Fox News is often accused of trafficking in outrage, but it offers viewers something far more valuable than that: self-assurance. Outrage is rooted in certitude, a conviction that the other guy isn't just wrong but flagrantly, offensively so. Take climate change. What a bummer, right? Not if you watch Fox News, where only about one in four references to global warming was truthful, according to a 2014 study by the Union of Concerned Scientists. "No one is dying from climate change," Jesse Watters, lead host of The Five, said this past June, some three months before hurricanes devastated Houston, South Florida and Puerto Rico, killing about 200 people.

And let's be honest, MSNBC peddles outrage as eagerly as Fox. Only Fox News did it first, and Fox News still does it better.

60 Percent Fake

Despite what its myriad detractors say, Fox News did not singlehandedly turn America into warring political factions that cannot agree on taxes, North Korea or when dinosaurs roamed the earth. Many point to 1994 as the year when the current-day political rift began to show, with an invigorated Republican Party, led by House Speaker Newt Gingrich, clashing with President Bill Clinton on many of the same issues that continue to animate the right: guns, abortion, welfare.

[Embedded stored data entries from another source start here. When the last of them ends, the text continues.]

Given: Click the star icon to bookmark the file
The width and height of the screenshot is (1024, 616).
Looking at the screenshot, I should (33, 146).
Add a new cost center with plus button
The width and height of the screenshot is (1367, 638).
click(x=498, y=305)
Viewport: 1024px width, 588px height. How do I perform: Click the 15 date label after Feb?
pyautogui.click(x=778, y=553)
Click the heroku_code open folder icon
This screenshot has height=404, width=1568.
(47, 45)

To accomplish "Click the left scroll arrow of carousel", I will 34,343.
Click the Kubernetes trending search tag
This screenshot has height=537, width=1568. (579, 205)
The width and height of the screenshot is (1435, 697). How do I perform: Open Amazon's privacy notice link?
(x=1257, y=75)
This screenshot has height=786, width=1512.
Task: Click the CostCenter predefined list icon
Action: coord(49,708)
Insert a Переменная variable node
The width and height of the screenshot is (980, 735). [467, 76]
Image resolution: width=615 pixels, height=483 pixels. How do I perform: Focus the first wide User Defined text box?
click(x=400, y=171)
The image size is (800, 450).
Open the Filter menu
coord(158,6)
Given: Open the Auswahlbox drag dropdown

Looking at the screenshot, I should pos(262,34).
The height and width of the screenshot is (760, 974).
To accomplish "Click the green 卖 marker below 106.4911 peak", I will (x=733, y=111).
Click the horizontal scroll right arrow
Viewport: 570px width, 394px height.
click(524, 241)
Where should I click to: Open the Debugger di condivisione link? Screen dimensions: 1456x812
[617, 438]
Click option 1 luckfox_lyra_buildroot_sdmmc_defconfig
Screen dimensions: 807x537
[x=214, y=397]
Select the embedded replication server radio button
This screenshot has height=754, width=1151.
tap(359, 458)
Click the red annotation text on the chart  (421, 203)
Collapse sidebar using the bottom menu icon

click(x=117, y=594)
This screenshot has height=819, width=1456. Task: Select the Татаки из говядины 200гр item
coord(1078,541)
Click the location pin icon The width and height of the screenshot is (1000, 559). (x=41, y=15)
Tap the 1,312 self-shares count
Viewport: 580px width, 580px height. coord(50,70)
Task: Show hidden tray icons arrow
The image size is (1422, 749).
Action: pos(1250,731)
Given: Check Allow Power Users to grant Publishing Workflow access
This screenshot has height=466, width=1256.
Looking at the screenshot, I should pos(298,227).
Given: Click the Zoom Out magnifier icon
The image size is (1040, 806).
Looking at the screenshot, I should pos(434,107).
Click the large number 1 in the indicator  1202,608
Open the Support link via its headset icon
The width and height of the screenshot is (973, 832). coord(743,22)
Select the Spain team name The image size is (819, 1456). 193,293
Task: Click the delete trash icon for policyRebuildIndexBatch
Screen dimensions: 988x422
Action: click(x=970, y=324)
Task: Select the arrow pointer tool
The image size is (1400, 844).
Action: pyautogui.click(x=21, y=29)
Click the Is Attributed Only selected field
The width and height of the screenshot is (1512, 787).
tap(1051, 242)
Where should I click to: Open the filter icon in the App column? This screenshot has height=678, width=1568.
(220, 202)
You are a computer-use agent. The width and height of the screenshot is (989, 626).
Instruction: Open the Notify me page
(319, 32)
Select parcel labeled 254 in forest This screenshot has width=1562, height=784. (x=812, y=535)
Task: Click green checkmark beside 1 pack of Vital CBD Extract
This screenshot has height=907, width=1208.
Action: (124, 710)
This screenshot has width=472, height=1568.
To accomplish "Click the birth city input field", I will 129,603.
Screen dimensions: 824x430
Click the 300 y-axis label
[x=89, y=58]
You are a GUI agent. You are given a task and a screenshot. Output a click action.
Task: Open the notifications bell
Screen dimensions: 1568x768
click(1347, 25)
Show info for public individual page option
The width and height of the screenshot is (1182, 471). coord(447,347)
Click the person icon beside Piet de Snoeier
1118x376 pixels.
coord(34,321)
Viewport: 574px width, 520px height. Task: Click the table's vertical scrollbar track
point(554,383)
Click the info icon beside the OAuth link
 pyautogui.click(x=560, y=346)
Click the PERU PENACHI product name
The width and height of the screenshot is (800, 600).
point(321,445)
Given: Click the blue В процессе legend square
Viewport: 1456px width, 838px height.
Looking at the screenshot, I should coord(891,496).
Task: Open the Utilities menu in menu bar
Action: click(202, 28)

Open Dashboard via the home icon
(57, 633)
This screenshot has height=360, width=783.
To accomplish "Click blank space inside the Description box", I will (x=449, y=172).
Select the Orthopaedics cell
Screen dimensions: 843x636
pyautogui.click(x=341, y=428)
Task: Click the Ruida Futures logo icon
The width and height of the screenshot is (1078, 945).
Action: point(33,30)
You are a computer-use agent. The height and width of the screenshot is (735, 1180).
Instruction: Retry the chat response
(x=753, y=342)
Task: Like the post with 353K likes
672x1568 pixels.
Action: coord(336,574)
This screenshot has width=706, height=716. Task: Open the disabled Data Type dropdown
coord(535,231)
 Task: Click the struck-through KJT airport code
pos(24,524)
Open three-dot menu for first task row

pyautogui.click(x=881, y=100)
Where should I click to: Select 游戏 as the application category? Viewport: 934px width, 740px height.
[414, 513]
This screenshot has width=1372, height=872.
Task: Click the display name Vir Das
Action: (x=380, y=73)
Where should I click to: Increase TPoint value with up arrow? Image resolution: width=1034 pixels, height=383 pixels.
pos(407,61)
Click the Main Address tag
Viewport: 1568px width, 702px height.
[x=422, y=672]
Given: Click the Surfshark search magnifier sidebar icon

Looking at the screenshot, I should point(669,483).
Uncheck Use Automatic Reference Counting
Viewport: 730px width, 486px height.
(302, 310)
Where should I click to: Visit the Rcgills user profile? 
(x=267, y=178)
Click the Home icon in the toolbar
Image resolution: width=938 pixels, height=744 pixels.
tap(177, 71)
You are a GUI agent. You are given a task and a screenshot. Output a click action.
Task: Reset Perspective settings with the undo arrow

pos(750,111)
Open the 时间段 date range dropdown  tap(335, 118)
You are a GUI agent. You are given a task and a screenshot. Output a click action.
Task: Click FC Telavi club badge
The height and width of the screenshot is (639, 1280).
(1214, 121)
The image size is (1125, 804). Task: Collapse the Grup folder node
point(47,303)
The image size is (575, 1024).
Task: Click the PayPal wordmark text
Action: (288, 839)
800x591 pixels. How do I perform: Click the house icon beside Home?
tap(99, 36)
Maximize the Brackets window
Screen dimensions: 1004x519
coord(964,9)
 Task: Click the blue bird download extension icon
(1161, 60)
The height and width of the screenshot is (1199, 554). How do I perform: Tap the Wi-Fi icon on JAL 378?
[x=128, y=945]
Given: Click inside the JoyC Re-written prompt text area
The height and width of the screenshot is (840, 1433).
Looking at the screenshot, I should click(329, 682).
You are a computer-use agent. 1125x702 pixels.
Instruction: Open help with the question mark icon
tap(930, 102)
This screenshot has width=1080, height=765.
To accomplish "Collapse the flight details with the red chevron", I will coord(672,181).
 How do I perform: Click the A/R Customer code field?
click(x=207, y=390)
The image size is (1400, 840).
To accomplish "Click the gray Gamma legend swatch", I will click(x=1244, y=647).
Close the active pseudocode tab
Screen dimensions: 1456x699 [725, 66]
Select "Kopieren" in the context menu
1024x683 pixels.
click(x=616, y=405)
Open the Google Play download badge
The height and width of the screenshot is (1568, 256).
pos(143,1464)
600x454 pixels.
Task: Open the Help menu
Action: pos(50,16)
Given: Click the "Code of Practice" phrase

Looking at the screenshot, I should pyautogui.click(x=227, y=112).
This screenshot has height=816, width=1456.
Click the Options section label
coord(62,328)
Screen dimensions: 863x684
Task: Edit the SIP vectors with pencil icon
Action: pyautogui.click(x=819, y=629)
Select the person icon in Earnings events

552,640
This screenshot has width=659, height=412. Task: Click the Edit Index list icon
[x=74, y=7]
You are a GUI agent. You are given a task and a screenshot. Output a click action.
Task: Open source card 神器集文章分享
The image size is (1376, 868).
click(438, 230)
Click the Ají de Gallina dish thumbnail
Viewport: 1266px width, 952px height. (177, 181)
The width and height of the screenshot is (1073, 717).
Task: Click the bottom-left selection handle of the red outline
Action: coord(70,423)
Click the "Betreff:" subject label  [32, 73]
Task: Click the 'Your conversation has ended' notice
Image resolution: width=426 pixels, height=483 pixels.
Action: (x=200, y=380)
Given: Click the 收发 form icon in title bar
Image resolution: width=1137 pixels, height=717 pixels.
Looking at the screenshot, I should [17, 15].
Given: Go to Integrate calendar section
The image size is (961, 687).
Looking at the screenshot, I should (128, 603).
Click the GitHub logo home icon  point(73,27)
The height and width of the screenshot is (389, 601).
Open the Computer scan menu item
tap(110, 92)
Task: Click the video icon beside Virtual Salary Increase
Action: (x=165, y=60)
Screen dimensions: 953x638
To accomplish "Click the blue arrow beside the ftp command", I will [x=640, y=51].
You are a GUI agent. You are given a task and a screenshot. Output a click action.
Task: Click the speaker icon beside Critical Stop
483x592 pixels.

Fox News has played that polarization to its advantage more brilliantly than any other media outlet, offering itself as a refuge from the slings and arrows of outrageous bullshit slung by the mainstream media. Bill O'Reilly, the network's first prime-time star, invited viewers into a "no spin zone." Unlike the professionally sedate Peter Jennings or Dan Rather, he delivered his take on the news with unusual, irresistible passion. Everything outraged him. On any given night, he might have a heart attack. A man with that much feeling had to be telling the truth.

Liberals were slow to catch on to this shift from staid objectivity. MSNBC's primetime lineup features smart progressives like Rachel Maddow and Chris Hayes, while CNN's Jake Tapper may well be the best political journalist working in television today. Yet despite some recent ratings gains, competitors have never really caught up to Fox News. They wish they could engender the same ferocity of feeling, the fealty of viewership. But they can't, because they are merely cable news networks. Fox News isn't a network; it's a worldview.

That worldview is shared by Donald Trump, who reportedly watches several hours of Fox News each day. There has never been a relationship this close between a sitting president and an American media organization. Trump and Rupert Murdoch, chairman of the network's parent company, 21st Century Fox, are friends who reportedly talk regularly, perhaps more than once a week. Murdoch has offered the president advice on media strategy; last March, Trump fired the U.S. attorney for the Southern District of New York, Preet Bharara, who was conducting a federal investigation into how Fox News handled sexual misconduct claims.

A Los Angeles Times report has the leader of the free world frequently calling Hannity after the blustery pundit's delivery of yet another nuclear payload of righteously enriched anger. Recently, Trump reportedly sought Hannity's advice on immigration. That would be sort of like Obama reaching out to MSNBC's Maddow about taxes, except that Trump's relationship with Fox News is so long-standing and well known, nobody is surprised.

A recent analysis by Mark Knoller of CBS found that since becoming president, Trump has given 20 interviews to Fox News. He has given a combined 18 interviews to all other major American news organizations, and none to CNN. And why would he? Just to have his balls busted by Tapper once again? To have Don Lemon ask him if he is a white supremacist? Trump once needed CNN, but that's no longer the case. Now he uses the bully pulpit of the presidency to taunt the supposedly "failing" network. (He may also use the Justice Department to block a merger between AT&T and Time Warner, the parent company of CNN, in what would be a truly Nixonian show of vengeance.)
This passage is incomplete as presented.